** Opening Listed records block **

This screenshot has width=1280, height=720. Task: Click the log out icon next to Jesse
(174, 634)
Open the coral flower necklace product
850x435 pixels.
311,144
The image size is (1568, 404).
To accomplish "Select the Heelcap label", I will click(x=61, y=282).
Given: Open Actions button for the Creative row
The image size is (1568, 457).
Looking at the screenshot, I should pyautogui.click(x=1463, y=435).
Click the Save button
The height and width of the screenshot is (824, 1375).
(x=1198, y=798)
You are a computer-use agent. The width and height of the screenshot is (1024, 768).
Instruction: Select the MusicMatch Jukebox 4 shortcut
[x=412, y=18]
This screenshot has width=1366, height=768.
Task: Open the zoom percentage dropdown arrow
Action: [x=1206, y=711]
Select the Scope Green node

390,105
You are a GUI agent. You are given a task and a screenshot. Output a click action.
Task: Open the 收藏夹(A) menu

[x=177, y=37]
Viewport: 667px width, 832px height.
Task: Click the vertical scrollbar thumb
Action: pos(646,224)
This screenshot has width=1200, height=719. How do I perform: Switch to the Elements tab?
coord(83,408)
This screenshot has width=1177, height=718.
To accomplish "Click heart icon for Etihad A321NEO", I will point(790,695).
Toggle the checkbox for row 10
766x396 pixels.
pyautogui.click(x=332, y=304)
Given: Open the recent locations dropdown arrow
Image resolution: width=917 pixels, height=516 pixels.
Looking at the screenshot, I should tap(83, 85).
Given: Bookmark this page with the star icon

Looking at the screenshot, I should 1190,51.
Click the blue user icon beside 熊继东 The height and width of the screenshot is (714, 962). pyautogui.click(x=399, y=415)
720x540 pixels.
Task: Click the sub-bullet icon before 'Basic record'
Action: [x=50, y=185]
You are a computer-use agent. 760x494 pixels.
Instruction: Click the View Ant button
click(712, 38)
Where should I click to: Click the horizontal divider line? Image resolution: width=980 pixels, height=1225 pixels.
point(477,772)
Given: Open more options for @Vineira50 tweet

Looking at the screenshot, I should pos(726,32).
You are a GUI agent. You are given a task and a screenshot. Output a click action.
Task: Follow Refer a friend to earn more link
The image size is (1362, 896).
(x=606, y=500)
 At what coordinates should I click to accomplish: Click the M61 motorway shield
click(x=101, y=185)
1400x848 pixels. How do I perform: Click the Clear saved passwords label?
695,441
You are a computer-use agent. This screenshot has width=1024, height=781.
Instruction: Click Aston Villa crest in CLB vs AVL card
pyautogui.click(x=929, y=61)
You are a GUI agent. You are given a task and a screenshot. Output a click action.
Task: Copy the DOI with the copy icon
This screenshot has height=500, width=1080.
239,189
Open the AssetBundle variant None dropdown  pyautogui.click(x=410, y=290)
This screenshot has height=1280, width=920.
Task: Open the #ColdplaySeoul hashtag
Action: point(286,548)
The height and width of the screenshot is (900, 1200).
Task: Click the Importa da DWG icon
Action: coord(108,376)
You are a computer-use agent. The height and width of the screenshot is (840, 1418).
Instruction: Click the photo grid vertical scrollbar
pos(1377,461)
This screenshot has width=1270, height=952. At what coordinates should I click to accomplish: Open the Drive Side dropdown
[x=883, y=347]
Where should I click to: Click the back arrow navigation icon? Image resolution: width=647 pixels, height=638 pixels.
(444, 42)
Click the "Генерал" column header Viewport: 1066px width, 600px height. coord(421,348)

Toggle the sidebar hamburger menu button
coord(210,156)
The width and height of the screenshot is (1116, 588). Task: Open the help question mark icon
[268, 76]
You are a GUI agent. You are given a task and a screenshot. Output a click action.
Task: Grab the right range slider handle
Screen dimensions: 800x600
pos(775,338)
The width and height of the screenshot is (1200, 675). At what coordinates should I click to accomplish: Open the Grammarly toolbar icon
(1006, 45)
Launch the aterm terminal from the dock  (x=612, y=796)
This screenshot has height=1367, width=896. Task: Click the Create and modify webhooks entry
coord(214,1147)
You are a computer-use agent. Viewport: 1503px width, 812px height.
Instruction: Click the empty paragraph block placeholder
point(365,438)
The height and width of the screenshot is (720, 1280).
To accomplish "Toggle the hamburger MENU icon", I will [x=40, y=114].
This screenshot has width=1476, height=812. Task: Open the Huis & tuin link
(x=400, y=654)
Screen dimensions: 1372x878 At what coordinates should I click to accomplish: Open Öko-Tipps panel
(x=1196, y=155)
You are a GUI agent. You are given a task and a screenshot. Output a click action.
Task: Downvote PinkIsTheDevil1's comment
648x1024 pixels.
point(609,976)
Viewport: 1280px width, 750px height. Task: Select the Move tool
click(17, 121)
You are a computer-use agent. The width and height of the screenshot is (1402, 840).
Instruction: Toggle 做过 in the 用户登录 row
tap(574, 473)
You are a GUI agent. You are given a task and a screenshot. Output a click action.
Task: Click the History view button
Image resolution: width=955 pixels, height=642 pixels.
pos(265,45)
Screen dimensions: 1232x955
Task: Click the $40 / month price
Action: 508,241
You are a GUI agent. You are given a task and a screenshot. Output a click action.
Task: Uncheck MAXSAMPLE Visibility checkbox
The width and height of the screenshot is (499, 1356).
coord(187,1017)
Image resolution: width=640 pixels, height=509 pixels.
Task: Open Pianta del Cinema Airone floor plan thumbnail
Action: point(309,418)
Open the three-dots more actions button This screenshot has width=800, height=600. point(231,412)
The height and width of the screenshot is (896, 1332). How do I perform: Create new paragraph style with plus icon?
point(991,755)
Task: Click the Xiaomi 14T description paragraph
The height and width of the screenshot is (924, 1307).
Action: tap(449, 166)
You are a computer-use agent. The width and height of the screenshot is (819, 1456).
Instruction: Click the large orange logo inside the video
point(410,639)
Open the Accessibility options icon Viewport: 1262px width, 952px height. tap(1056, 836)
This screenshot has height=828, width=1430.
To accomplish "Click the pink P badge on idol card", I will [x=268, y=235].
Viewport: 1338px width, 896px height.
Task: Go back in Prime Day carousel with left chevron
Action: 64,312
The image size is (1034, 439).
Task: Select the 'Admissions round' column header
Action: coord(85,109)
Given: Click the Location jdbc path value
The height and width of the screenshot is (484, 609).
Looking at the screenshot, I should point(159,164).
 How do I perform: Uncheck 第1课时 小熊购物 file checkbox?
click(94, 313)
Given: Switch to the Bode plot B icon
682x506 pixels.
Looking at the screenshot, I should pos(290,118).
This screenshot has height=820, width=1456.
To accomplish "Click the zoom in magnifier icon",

** Closing Listed records block **

## What the task asks:
Print only what lies in the material above starting at the line with "is (819, 1456)." and ending at the line with "Given: Click the Location jdbc path value", every line exactly as given.

## Answer section:
You are a computer-use agent. The width and height of the screenshot is (819, 1456).
Instruction: Click the large orange logo inside the video
point(410,639)
Open the Accessibility options icon Viewport: 1262px width, 952px height. tap(1056, 836)
This screenshot has height=828, width=1430.
To accomplish "Click the pink P badge on idol card", I will [x=268, y=235].
Viewport: 1338px width, 896px height.
Task: Go back in Prime Day carousel with left chevron
Action: 64,312
The image size is (1034, 439).
Task: Select the 'Admissions round' column header
Action: coord(85,109)
Given: Click the Location jdbc path value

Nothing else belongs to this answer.